Мать быстро шагнула назад. Дыхание сбилось, застряв в горле комком.
— Нет, матушка… ничего страшного. Она пошла за лекарем для своей бабки — к костоправу. Возможно, не успела вернуться домой до темноты и осталась. Боялась идти в темноте.
— Тогда ей не мешало бы оповестить нас.
Но как? Я хотел было задать ей этот вопрос, однако ночь уже слишком плотно окутала нас темнотой, чтобы затевать бесполезный спор.
— Не мешало бы, — согласился я. — Странно, что не прислала весточку. Это на нее не похоже.
— Я теперь не усну, — страдальчески вздохнула мать. — Нам следует держать двух служанок.

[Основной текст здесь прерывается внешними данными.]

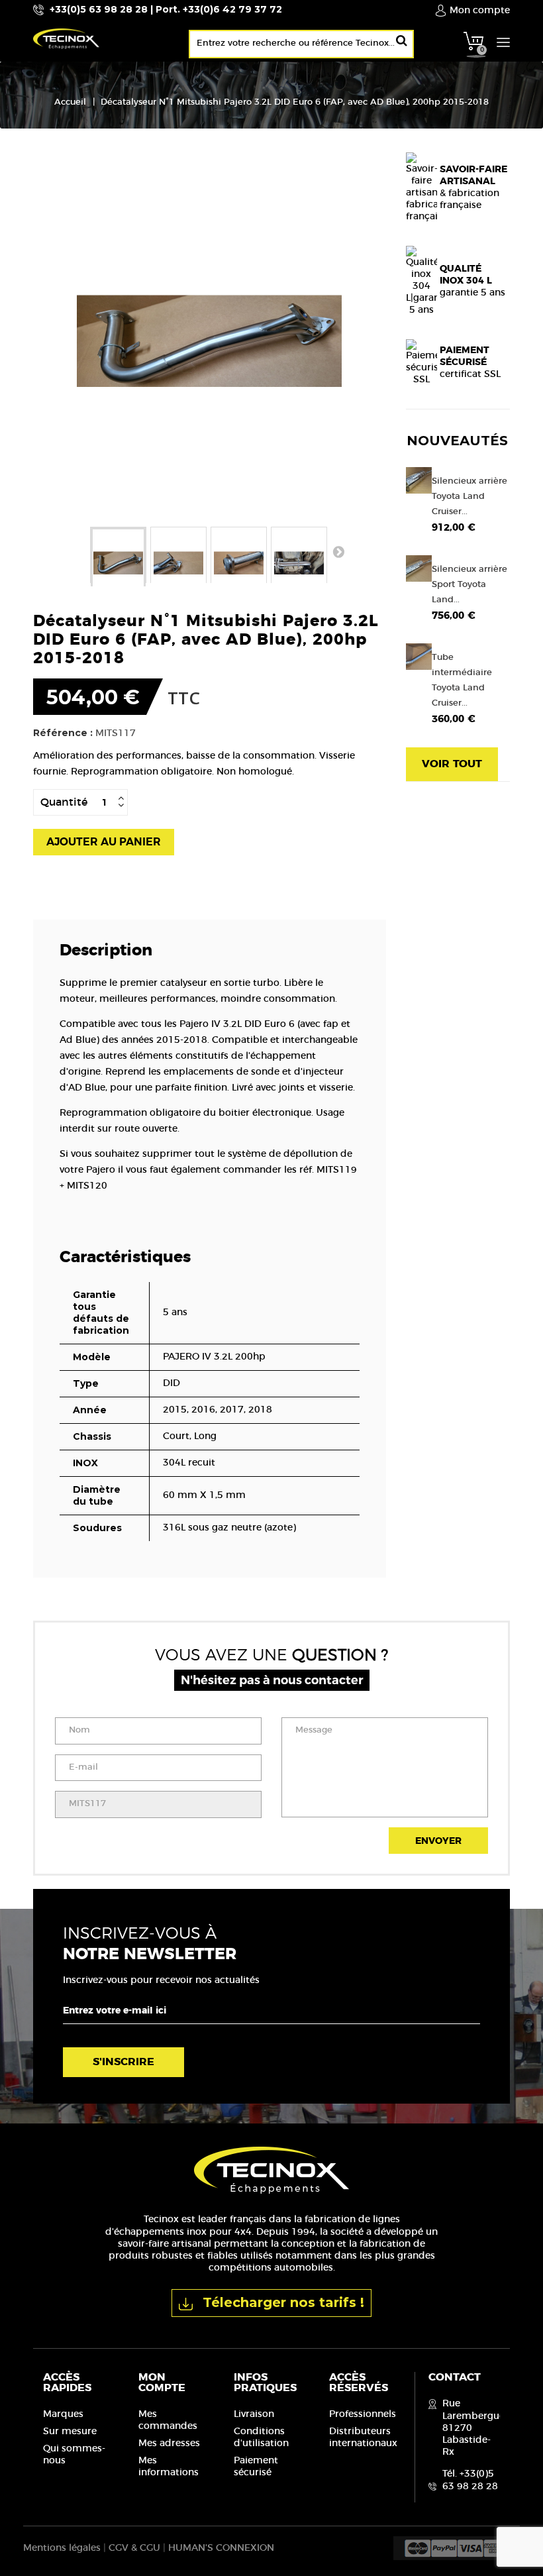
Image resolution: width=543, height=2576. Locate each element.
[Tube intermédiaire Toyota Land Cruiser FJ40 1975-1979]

Всегда было две.
Я ничего не ответил. Мне нечего было сказать. Я — ученый, а денежное вознаграждение за ученость было почти ничтожным.
— Надо кого-нибудь постарше. — Мать плотнее укуталась в теплую мантию. — При такой юной особе на троне девицы, похоже, возомнили, будто теперь они могут поступать, как им вздумается.

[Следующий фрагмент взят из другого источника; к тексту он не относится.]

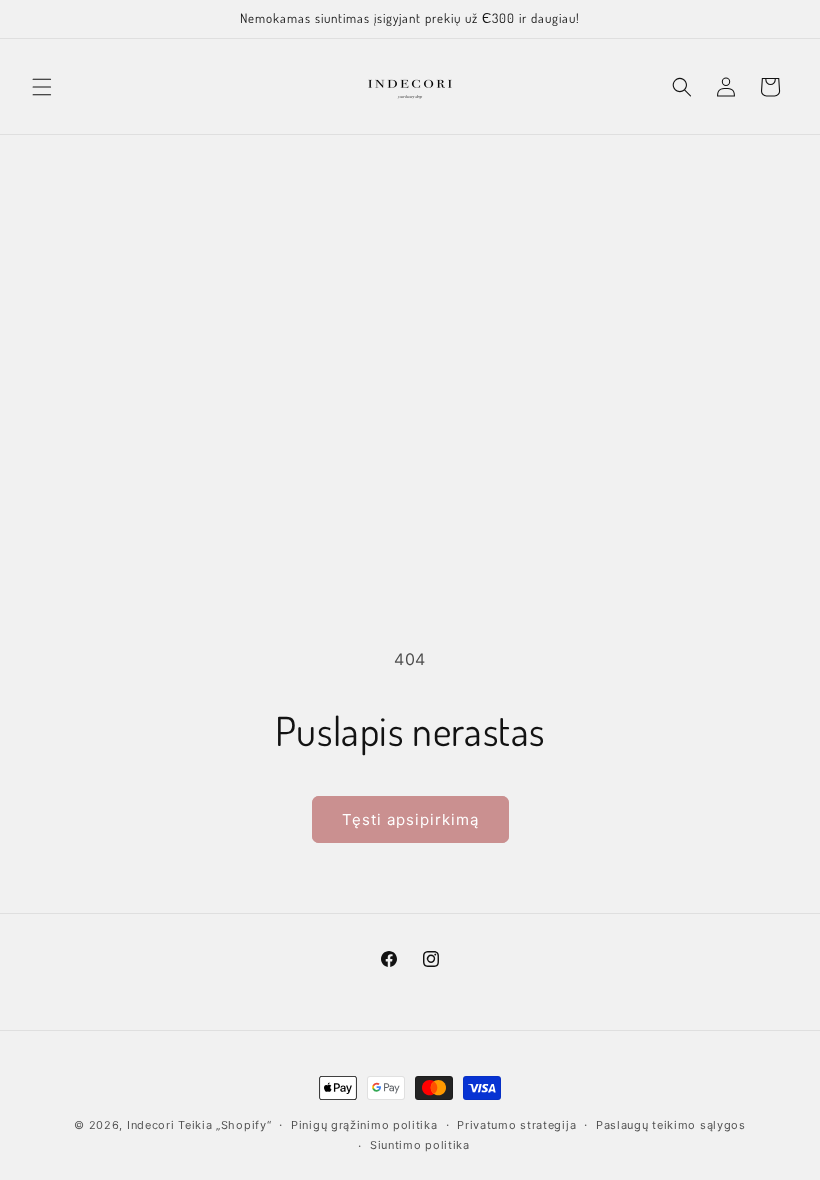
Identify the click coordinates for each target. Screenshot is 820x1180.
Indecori (151, 1125)
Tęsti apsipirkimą (410, 819)
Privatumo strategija (516, 1125)
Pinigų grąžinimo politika (364, 1125)
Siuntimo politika (420, 1145)
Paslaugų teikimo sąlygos (671, 1125)
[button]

Я невольно улыбнулся. Под юной особой моя мать понимала ветреную, безответственную личность. Королеву, что открыто улыбалась и радостно махала рукой уличной толпе в день коронации. Жест признательности, обращенный к черни, — и куда только катится наше общество?
Но мое сердце, могу вас заверить, в тот день трепетало от восторга: столь великий взрыв народной радости на улицах и площадях я не наблюдал еще никогда, даже на Рождество. Воскресенье, пятнадцатое января в год тысяча пятьсот пятьдесят девятый, день коронации. Чуть больше года назад. Благоприятную дату для коронации я высчитал по небесным светилам и составленным мною графикам и, в конце концов, мог вздохнуть с облегчением, поскольку, если бы день прошел неудачно…

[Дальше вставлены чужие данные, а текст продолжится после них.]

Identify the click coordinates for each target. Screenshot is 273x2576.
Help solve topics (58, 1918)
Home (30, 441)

— А кроме того, — не унималась Джейн Ди, — сегодня был рыночный день. Теперь мы остались без свежей пищи. Надо же было такому случиться именно сегодня.
— Мы это переживем.
— Переживем? — В порыве гнева матушка обронила на землю край своей тяжелой мантии. — О, да, — если бы плоть могла питаться высокими мыслями да святым духом. Несчастный твой отец, пусть земля будет ему пухом; если он слышит сейчас твои речи…
Раздраженная, она гордо пересекла дорогу и вошла в раскрытые ворота нашего дома. По правде сказать, мой несчастный отец понял бы все как надо — он сам, бывало, рассказывал нам о грудах объедков с пиршественного стола покойного короля Генриха VIII.
Я остановился посреди улицы. В ясном сиянии ночи не было ни души, ни единого признака движения, ни тени хотя бы какой-нибудь вороватой лисицы. За замерзшими окнами соседей кое-где еще мерцали одинокие свечи. Особняки местных богачей располагались вдали от реки. Наш собственный дом — не из числа самых изящных — частично стоял на сваях из-за угрозы наводнений во время разлива.
— Матушка, — крикнул я, не сходя с места, — вы же знаете, что она не войдет в дом. Она никогда не входит.
Когда в последний раз я жил дома, осенью прошлого года, Елизавета со своей свитой остановилась возле наших ворот, я вышел встретить ее, и мы так и остались на улице. Я предложил ей войти в дом посмотреть мои книги, но она отказалась. Не было времени. Спешила назад. Неотложные королевские дела ожидали ее возвращения.
И все же, накорми мы всю многочисленную королевскую свиту, и нам пришлось бы целый месяц сидеть на одних сухарях с пивом.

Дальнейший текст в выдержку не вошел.